TLDR
- Michael Saylor posted “Back to work, BTC” on X May 10, signaling a new Bitcoin purchase is imminent
- Strategy paused buying for one week ahead of its Q1 2026 earnings call on May 5
- At Q1 earnings, Saylor said the company may periodically sell small amounts of BTC to fund dividends — a shift from its previous never-sell stance
- Strategy holds 818,334 BTC at an average cost of $75,537, currently worth ~$66.15 billion
- CEO Phong Le said BTC sales would be small and wouldn’t move the market, citing Bitcoin’s $60B+ daily trading volume
Strategy’s Michael Saylor appears ready to start buying Bitcoin again. On Sunday, May 10, he posted “Back to work, BTC” on X alongside the company’s signature “Orange Dots” chart — a signal that has reliably preceded a purchase announcement.
Back to work. $BTC pic.twitter.com/HLbBv5Sbbx
— Michael Saylor (@saylor) May 10, 2026
Based on past patterns, a new acquisition could be disclosed as early as Monday, May 11.
The pause in buying lasted one week, timed around Strategy’s Q1 2026 earnings call on May 5. That earnings call raised a few eyebrows.
During the call, Saylor said Strategy would “probably sell some Bitcoin to fund a dividend, just to inoculate the market.” That was a notable departure from the company’s long-standing position of never selling its BTC holdings.
Strategy’s most recent purchase before the pause came on April 27, when it bought 3,273 BTC for roughly $255 million at an average price of $77,906 per coin. That brought total holdings to 818,334 BTC.
At the time of writing, Strategy’s Bitcoin stash is worth approximately $66.15 billion, with an average cost basis of $75,537 per BTC — putting the position up about 7.6%.
Community Reaction Was Mixed
Not everyone in the Bitcoin community reacted the same way to the dividend-sale plan. Strategy investor Adam Livingston argued that periodic sales would actually be good for the treasury long-term, helping finance future BTC purchases.
Bitcoin advocate Samson Mow said the ability to sell gives Strategy more flexibility in financial markets.
Others pushed back harder. Some on social media argued the model could create a “doom loop,” where BTC sales to fund credit instrument dividends put downward pressure on spot Bitcoin prices.
CEO Phong Le pushed back on that framing. He told CNBC that Strategy’s buying and selling activity doesn’t meaningfully move Bitcoin’s price.
CEO Downplays Market Impact
Le pointed out that Bitcoin sees more than $60 billion in daily trading volume. Strategy’s annual dividend obligations tied to its credit products total around $1.5 billion — a fraction of that daily volume.

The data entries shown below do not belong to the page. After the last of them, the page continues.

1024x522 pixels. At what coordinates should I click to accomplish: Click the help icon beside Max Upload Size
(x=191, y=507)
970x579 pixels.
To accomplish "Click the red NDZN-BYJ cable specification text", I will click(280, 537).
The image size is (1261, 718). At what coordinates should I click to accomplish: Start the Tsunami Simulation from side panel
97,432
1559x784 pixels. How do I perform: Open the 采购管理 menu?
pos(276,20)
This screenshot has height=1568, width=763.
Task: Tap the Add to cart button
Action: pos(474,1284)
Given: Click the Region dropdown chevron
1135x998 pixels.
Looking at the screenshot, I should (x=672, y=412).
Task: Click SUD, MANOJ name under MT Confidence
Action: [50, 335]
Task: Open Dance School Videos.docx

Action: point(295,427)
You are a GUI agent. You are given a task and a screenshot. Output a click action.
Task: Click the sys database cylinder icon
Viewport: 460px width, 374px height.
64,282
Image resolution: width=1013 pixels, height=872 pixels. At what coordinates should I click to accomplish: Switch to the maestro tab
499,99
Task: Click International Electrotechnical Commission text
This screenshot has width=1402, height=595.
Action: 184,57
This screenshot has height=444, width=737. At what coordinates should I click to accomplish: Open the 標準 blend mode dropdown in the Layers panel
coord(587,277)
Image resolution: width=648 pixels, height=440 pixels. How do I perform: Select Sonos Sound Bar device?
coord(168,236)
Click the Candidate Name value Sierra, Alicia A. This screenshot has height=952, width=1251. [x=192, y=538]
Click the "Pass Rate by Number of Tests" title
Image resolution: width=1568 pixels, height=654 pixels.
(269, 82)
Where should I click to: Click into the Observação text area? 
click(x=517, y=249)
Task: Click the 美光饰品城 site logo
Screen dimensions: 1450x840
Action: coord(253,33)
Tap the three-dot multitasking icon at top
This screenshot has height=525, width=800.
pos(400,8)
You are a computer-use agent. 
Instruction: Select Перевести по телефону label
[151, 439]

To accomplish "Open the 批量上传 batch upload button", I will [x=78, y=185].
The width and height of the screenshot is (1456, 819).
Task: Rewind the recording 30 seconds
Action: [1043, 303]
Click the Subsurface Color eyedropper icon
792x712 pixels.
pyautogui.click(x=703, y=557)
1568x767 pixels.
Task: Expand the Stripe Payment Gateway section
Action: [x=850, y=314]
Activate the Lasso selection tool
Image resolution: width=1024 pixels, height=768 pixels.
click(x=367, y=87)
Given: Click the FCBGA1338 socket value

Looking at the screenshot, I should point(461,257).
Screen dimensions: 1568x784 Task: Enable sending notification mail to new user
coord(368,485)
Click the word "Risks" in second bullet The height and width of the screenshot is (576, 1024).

“I don’t think we’re driving the price up or down,” Le said.
He also clarified that any BTC sales would only happen in specific cases: covering dividend payments and deferring taxes.
Strategy raised about $82 million through an MSTR at-the-market stock offering before the earnings pause. At the time, that sum could have covered roughly 1,000 BTC, but the company held off on any purchase.
The most recent acquisition — the 3,273 BTC buy on April 27 — was itself a sharp slowdown from the $2.54 billion purchase made on April 20. Strategy has been consistently stacking Bitcoin throughout April, and the market had already begun to notice the deceleration before the pause.
Strategy currently holds approximately 4% of the total Bitcoin supply in circulation.